Text provided:
================================

Locale and Encoding Settings
By default, CPK clusters are created with the locale en_US
and UTF-8
encoding. This is set when the database is initialized and cannot be changed. However, it is possible to create a new database with different locale and encoding settings, provided they are available in the container.
Our containers are built with ICU support which uses the external ICU library. This offers many different locale and language options and should meet most of your needs. CPK also offers LIBC support, but because LIBC uses the locales provided by the operating system, the locales available in the database container may differ from the ones on your operating system. You can use the following command to check the available locales in the database container, replacing $POD-NAME
with the pod name in your environment:
kubectl -n postgres-operator exec -c database $POD-NAME -- locale -a
Hint
For a full list of locale options available in the database, use the query SELECT * FROM pg_collation
, or the command \dOS+
in psql.
Configuration Methods
There are two methods you can use to create a new database in your CPK cluster: the SQL command CREATE DATABASE
or the createdb
utility. These methods are effectively the same, except that the createdb
utility will call psql
for us, which some users find more convenient. If you have ever created a new database in PostgreSQL before, then you are already familiar with at least one of these methods.
For both methods, you'll first need to identify the primary pod so you can execute your commands against the database. To make things easier, you can store this information in an environment variable. For example, using a cluster named hippo
:
PRIMARY_POD=$(kubectl -n postgres-operator get pods \
--selector='postgres-operator.crunchydata.com/cluster=hippo,postgres-operator.crunchydata.com/role=master' \
-o jsonpath='{.items[*].metadata.labels.statefulset\.kubernetes\.io/pod-name}')
Now, you can inspect the environment variable to see which Pod is the current primary:
echo $PRIMARY_POD
This should yield something similar to:
hippo-instance1-hltn-0
Now that your environment variable is set, let's create some databases!
Method #1: CREATE DATABASE
The first method you can use is the CREATE DATABASE
command. For this example, you'll create a database named rhino
using the ICU locale "Japanese" (ja
) with UTF8
encoding.
Info
For ICU locales, it is recommended to use Unicode encodings like UTF-8 whenever possible.

================================

Dataset:
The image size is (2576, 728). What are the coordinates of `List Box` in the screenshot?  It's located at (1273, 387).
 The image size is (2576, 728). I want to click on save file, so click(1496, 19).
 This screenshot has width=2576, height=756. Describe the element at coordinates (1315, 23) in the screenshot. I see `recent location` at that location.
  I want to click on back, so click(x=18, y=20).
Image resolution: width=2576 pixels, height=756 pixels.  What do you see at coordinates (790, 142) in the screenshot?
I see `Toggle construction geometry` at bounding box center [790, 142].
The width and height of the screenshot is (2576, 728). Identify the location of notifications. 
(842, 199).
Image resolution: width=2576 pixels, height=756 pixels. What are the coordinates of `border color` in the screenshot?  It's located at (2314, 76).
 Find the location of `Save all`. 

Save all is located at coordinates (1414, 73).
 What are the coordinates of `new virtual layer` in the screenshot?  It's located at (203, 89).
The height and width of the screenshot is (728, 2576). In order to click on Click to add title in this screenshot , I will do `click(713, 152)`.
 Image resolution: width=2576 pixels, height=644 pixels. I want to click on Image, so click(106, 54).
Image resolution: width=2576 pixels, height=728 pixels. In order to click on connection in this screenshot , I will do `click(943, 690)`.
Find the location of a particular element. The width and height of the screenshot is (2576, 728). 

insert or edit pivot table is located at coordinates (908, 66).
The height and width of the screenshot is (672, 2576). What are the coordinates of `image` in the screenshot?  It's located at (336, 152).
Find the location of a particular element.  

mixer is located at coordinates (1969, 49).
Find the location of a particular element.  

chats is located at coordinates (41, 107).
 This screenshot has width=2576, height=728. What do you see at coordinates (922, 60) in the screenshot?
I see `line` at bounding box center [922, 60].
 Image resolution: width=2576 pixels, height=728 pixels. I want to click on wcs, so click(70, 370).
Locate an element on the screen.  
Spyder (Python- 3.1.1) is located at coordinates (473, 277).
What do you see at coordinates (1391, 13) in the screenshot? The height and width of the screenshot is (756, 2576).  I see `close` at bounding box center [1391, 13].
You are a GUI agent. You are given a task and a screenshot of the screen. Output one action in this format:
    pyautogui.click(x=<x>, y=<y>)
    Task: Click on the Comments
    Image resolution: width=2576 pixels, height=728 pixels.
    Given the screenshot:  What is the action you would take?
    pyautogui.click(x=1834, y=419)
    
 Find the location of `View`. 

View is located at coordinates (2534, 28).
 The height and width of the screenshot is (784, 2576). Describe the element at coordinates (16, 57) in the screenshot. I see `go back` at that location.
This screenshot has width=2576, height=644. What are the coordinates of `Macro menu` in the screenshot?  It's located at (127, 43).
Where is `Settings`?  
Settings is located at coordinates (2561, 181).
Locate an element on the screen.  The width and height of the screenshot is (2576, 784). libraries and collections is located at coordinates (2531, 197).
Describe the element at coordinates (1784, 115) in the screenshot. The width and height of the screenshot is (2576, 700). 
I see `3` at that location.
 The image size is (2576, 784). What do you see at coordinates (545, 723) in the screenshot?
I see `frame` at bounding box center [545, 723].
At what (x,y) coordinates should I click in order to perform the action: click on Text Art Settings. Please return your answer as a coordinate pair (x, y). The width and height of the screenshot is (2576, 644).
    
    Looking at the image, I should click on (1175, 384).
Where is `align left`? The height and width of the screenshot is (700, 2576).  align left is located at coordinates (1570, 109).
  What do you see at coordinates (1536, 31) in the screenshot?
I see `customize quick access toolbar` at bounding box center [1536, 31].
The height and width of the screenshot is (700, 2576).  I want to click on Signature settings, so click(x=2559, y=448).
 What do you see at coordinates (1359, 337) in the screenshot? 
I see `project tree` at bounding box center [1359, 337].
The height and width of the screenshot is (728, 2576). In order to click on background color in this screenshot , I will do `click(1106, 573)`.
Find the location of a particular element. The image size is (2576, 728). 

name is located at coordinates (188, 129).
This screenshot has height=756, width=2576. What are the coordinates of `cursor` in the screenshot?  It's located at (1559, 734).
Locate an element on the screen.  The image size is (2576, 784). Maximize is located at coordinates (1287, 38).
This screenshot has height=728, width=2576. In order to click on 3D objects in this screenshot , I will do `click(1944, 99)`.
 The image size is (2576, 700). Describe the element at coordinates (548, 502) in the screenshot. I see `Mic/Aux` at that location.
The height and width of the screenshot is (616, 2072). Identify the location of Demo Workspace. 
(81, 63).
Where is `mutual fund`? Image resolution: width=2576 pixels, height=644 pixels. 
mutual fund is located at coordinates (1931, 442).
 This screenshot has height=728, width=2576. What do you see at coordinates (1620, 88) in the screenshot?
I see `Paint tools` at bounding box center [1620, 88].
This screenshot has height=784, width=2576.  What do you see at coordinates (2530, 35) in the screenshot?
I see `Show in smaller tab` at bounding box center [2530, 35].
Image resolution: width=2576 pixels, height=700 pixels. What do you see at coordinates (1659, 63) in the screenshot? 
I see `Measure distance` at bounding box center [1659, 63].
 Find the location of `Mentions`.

================================

Exercise instructions:
1) Using the text on CPK locale and encoding settings, answer these questions:
(a) What locale and encoding are CPK clusters created with by default?
(b) What are the two methods for creating a new database in a CPK cluster?
(c) What name is used for the database in the CREATE DATABASE example?
2) Resume the text on CPK locale and encoding settings after its final sentence, and write what comes next.

Task answers:
1)
(a) The locale en_US and UTF-8 encoding.
(b) The SQL command CREATE DATABASE and the createdb utility.
(c) rhino.

2)
First, exec into the primary pod using your environment variable and connect to the database via psql
:
kubectl -n postgres-operator exec -it "$PRIMARY_POD" -- psql
Next, run the CREATE DATABASE
command to create the database rhino
with your desired settings:
postgres=# CREATE DATABASE rhino LOCALE_PROVIDER 'icu' ICU_LOCALE 'ja' ENCODING 'UTF8' TEMPLATE 'template0' ;
CREATE DATABASE
Info
Notice that you are using template0
to create the database instead of template1
. This is because copying from template0
allows you to choose different locale and encoding settings, whereas copying from template1
will use the same parameters that were set when the database was initialized.
Once the database has been created, make sure the locale and encoding settings are correct. This information is stored in the system catalog pg_database
which can be queried using the \l
command:
postgres=# \l
List of databases
Name | Owner | Encoding | Locale Provider | Collate | Ctype | ICU Locale | ICU Rules | Access privileges
-----------+----------+----------+-----------------+-------------+-------------+------------+-----------+-----------------------
hippo | postgres | UTF8 | libc | en_US.utf-8 | en_US.utf-8 | | | =Tc/postgres +
| | | | | | | | postgres=CTc/postgres+
| | | | | | | | hippo=CTc/postgres
postgres | postgres | UTF8 | libc | en_US.utf-8 | en_US.utf-8 | | |
rhino | postgres | UTF8 | icu | en_US.utf-8 | en_US.utf-8 | ja | |
template0 | postgres | UTF8 | libc | en_US.utf-8 | en_US.utf-8 | | | =c/postgres +
| | | | | | | | postgres=CTc/postgres
template1 | postgres | UTF8 | libc | en_US.utf-8 | en_US.utf-8 | | | =c/postgres +
| | | | | | | | postgres=CTc/postgres
(5 rows)
Success! From this list, you can see that database rhino
was created with the ICU locale ja
and UTF8
encoding. You can also see your other databases, postgres
and hippo
, which were created with the default settings when the cluster was initialized.
Method #2: createdb
With the second method, you'll use the createdb
utility to create a new database elephant
using a locale provided by LIBC. For this database, you'll set your locale to British English (en_GB
) and change the encoding to LATIN1
.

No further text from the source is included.